* Excerpted text

################

Advanced statistics is an area that has recently started to pick up steam and shift into the mainstream focus in hockey over the past decade. Many NHL teams now employ full-time analytics staff dedicated to breaking down the numbers behind the game. So, what makes analytics such a powerful tool? Aside from helping you dominate your next fantasy hockey pool, advanced statistics provide potent insights into what is really causing teams to win or lose.
Hockey is a sport that has long been misunderstood. Its gameplay is fundamentally volatile, spontaneous and difficult to follow. There are countless different factors that contribute to a team’s chances of scoring a goal or winning a game on a nightly basis. While many in Canada would beg to differ, ice hockey still firmly occupies last place in terms of revenue and fan support amongst the big four major North American sport leagues (NFL, MLB, NBA, & NHL). As such, hockey is on the whole overlooked and is often the last to implement certain changes that come about in professional sports. The idea of a set of advanced statistics that would offer better insights into the game arose as other major sports leagues, starting with Major League Baseball, began looking beyond superficial characteristics and searching for the underlying numbers influencing outcomes. Coaches, players, and fans alike have all been subjected over the years to an epidemic failure to truly understand what is happening out there on the ice. This is the motivation behind the hockey analytics movement: to use data analysis to enhance and develop our knowledge of ice hockey and inform decision-making for the benefit of all who wish to understand the sport better.

################

* What is required
Reproduce the entire passage on hockey analytics word for word, leaving nothing out.

* Dataset excerpt
################

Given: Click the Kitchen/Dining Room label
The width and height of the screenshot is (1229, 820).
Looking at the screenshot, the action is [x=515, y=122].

################

* Final answer
Advanced statistics is an area that has recently started to pick up steam and shift into the mainstream focus in hockey over the past decade. Many NHL teams now employ full-time analytics staff dedicated to breaking down the numbers behind the game. So, what makes analytics such a powerful tool? Aside from helping you dominate your next fantasy hockey pool, advanced statistics provide potent insights into what is really causing teams to win or lose.
Hockey is a sport that has long been misunderstood. Its gameplay is fundamentally volatile, spontaneous and difficult to follow. There are countless different factors that contribute to a team’s chances of scoring a goal or winning a game on a nightly basis. While many in Canada would beg to differ, ice hockey still firmly occupies last place in terms of revenue and fan support amongst the big four major North American sport leagues (NFL, MLB, NBA, & NHL). As such, hockey is on the whole overlooked and is often the last to implement certain changes that come about in professional sports. The idea of a set of advanced statistics that would offer better insights into the game arose as other major sports leagues, starting with Major League Baseball, began looking beyond superficial characteristics and searching for the underlying numbers influencing outcomes. Coaches, players, and fans alike have all been subjected over the years to an epidemic failure to truly understand what is happening out there on the ice. This is the motivation behind the hockey analytics movement: to use data analysis to enhance and develop our knowledge of ice hockey and inform decision-making for the benefit of all who wish to understand the sport better.